### [Exercise directions]
Please reproduce verbatim the lines below, from the first through the one with "Open エラー内容表示 link under レセプト作成する".

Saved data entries
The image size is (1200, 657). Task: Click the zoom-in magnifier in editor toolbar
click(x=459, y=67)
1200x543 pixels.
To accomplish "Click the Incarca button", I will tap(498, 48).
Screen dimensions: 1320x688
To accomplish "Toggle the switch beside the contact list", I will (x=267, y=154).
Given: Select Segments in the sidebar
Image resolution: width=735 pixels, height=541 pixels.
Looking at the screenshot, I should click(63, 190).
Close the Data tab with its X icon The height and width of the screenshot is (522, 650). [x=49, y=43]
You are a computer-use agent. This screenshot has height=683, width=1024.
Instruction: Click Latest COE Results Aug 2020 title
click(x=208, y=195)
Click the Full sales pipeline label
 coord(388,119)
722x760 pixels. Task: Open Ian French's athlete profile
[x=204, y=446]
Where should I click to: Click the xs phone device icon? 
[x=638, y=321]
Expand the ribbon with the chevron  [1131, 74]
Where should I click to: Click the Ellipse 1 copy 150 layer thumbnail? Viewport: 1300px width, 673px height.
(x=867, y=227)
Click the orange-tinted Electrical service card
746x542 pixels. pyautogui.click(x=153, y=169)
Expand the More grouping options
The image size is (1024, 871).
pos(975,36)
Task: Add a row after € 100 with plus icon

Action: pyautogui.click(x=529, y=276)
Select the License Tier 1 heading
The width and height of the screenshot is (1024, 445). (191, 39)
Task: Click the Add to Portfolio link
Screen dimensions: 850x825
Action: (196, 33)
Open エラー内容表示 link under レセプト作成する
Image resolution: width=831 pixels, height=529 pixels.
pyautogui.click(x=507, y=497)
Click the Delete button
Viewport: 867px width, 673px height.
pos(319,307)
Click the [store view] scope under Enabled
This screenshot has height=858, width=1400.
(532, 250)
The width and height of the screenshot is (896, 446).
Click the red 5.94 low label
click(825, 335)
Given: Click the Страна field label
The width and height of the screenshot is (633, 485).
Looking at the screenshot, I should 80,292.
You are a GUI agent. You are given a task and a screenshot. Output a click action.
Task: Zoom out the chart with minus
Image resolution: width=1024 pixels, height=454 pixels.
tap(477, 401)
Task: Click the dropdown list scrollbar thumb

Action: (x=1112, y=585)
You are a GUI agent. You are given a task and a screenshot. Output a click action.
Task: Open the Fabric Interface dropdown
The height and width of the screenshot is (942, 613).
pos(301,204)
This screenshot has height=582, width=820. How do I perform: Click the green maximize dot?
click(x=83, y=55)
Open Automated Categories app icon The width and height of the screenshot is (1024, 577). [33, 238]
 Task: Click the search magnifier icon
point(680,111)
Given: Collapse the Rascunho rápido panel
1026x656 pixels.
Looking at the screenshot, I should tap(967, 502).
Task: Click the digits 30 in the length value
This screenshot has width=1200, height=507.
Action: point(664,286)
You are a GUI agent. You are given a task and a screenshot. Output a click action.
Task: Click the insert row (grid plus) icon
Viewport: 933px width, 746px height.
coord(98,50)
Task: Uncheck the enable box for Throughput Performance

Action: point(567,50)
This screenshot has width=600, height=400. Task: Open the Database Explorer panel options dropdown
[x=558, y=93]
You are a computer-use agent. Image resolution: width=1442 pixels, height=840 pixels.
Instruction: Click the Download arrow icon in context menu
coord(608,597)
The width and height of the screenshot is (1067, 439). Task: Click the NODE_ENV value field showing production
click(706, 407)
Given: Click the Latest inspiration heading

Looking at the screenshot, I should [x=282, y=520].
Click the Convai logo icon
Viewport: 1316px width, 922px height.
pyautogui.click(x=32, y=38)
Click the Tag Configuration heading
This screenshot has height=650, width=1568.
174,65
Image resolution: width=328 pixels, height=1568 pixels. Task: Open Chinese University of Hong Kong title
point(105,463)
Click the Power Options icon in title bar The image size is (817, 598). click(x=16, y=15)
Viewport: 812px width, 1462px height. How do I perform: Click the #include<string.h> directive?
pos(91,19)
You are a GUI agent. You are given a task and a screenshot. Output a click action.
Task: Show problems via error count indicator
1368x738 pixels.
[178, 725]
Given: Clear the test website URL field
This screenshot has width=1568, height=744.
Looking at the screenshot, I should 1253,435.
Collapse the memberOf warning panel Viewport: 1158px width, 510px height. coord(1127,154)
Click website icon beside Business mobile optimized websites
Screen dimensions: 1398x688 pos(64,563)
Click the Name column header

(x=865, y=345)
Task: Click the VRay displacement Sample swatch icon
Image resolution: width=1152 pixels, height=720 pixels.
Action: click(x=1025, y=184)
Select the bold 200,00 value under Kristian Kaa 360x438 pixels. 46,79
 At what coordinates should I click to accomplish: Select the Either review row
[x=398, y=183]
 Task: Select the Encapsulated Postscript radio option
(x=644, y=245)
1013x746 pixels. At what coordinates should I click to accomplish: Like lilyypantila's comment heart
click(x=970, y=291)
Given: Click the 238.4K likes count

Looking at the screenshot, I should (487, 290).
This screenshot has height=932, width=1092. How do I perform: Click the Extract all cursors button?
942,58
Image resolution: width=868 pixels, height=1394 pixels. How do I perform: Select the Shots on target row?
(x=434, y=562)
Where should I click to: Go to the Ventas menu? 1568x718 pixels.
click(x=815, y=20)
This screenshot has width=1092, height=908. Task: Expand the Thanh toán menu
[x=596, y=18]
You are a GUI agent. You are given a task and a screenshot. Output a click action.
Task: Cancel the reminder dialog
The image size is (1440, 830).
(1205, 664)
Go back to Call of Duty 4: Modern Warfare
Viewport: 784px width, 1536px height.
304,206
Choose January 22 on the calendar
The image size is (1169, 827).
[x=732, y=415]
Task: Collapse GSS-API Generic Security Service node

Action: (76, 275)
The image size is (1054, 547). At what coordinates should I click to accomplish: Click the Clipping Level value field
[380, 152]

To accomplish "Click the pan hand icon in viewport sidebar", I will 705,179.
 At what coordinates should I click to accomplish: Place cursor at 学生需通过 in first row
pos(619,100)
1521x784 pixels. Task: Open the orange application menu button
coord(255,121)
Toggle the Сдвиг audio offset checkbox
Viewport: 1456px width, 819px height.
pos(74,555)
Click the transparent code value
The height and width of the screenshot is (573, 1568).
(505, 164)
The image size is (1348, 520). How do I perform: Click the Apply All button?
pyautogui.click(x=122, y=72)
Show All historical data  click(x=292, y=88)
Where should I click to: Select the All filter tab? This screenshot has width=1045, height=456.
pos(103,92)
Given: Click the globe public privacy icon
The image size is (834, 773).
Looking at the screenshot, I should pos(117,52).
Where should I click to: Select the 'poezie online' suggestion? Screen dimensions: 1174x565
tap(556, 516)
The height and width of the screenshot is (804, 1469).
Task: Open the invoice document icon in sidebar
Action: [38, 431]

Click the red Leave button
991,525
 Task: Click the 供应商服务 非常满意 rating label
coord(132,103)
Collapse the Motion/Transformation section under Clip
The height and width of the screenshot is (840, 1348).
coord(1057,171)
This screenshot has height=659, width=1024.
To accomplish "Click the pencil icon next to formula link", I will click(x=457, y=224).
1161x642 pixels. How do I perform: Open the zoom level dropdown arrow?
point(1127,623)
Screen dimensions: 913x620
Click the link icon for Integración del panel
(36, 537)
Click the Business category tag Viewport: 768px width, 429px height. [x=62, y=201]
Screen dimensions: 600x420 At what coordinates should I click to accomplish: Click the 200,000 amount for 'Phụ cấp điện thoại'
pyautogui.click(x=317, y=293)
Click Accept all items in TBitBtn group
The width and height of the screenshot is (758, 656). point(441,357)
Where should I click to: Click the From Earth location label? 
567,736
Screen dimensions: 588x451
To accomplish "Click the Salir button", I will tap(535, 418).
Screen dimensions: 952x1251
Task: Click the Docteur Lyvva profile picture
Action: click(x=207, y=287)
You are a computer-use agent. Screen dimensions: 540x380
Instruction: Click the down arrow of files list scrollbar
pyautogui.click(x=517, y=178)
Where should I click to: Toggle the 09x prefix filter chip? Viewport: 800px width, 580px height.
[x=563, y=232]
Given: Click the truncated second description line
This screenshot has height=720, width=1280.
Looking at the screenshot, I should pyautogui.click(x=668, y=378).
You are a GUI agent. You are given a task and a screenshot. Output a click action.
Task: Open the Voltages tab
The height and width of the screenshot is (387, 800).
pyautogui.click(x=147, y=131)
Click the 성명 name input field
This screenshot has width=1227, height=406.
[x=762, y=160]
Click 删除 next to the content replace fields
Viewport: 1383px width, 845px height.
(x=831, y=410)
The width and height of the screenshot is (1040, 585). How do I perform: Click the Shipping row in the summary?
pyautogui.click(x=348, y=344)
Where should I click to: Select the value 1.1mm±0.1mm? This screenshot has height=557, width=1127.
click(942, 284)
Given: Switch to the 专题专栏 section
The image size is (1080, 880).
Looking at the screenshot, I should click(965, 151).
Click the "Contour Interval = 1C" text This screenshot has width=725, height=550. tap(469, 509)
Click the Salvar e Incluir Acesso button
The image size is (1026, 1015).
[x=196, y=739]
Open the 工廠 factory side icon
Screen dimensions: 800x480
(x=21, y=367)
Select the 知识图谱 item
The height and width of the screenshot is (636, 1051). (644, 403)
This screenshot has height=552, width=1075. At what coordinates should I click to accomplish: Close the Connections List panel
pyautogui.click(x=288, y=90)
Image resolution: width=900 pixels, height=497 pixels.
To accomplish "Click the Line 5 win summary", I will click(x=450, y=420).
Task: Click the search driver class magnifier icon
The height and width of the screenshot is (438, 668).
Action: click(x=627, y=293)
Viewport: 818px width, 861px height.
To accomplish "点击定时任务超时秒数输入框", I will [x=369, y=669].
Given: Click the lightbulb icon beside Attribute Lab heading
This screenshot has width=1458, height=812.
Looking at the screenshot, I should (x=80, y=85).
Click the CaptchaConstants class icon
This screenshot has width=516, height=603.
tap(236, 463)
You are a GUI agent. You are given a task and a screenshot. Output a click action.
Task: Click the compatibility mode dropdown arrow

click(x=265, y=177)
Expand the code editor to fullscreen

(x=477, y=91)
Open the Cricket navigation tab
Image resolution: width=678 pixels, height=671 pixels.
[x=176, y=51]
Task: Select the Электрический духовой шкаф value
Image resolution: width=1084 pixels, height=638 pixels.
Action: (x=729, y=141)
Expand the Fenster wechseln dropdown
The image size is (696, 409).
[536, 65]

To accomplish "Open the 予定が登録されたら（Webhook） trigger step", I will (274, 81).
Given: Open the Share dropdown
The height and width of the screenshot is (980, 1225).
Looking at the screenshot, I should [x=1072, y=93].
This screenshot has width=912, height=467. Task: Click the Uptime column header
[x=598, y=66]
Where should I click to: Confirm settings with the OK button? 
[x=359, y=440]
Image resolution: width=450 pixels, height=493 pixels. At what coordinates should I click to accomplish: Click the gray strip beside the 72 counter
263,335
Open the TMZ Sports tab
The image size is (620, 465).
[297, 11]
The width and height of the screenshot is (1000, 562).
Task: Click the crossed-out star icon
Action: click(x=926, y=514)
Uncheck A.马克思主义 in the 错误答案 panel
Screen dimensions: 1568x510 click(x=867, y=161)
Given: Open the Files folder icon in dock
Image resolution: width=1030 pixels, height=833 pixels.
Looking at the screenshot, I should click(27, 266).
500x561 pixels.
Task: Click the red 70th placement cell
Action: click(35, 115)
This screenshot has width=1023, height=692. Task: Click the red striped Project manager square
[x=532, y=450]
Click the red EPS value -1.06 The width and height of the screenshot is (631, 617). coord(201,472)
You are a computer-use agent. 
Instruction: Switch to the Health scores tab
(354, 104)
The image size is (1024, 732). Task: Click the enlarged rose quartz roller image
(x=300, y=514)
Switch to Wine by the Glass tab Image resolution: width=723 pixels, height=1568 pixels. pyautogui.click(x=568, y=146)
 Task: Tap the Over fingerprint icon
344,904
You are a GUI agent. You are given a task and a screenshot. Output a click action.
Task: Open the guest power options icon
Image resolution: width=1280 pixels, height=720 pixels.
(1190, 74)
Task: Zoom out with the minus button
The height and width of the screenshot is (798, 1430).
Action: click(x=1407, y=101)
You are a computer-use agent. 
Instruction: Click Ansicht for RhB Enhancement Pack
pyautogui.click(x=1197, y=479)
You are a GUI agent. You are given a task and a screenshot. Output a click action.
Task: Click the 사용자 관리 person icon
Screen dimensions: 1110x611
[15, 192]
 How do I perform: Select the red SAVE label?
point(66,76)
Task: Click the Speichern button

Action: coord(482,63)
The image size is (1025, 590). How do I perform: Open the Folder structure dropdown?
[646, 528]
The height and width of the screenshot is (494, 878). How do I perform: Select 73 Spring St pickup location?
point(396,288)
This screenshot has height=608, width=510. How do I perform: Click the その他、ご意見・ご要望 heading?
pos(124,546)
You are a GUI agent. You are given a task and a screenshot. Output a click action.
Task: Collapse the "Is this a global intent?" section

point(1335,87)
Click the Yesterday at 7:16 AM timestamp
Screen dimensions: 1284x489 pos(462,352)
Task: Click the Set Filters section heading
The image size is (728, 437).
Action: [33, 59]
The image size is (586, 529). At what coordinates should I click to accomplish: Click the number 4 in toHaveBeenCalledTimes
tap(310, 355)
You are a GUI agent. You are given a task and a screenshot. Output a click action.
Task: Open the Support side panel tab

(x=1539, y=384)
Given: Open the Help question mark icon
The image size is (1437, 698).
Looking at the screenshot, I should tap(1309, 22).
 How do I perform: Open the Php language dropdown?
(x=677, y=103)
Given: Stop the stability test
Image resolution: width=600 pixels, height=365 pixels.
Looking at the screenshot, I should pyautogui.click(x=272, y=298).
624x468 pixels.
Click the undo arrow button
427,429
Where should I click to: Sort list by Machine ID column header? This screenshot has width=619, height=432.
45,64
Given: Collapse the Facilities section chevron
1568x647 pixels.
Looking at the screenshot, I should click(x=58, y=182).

### [Solution to this exercise]
The image size is (1200, 657). Task: Click the zoom-in magnifier in editor toolbar
click(x=459, y=67)
1200x543 pixels.
To accomplish "Click the Incarca button", I will tap(498, 48).
Screen dimensions: 1320x688
To accomplish "Toggle the switch beside the contact list", I will (x=267, y=154).
Given: Select Segments in the sidebar
Image resolution: width=735 pixels, height=541 pixels.
Looking at the screenshot, I should click(63, 190).
Close the Data tab with its X icon The height and width of the screenshot is (522, 650). [x=49, y=43]
You are a computer-use agent. This screenshot has height=683, width=1024.
Instruction: Click Latest COE Results Aug 2020 title
click(x=208, y=195)
Click the Full sales pipeline label
 coord(388,119)
722x760 pixels. Task: Open Ian French's athlete profile
[x=204, y=446]
Where should I click to: Click the xs phone device icon? 
[x=638, y=321]
Expand the ribbon with the chevron  [1131, 74]
Where should I click to: Click the Ellipse 1 copy 150 layer thumbnail? Viewport: 1300px width, 673px height.
(x=867, y=227)
Click the orange-tinted Electrical service card
746x542 pixels. pyautogui.click(x=153, y=169)
Expand the More grouping options
The image size is (1024, 871).
pos(975,36)
Task: Add a row after € 100 with plus icon

Action: pyautogui.click(x=529, y=276)
Select the License Tier 1 heading
The width and height of the screenshot is (1024, 445). (191, 39)
Task: Click the Add to Portfolio link
Screen dimensions: 850x825
Action: (196, 33)
Open エラー内容表示 link under レセプト作成する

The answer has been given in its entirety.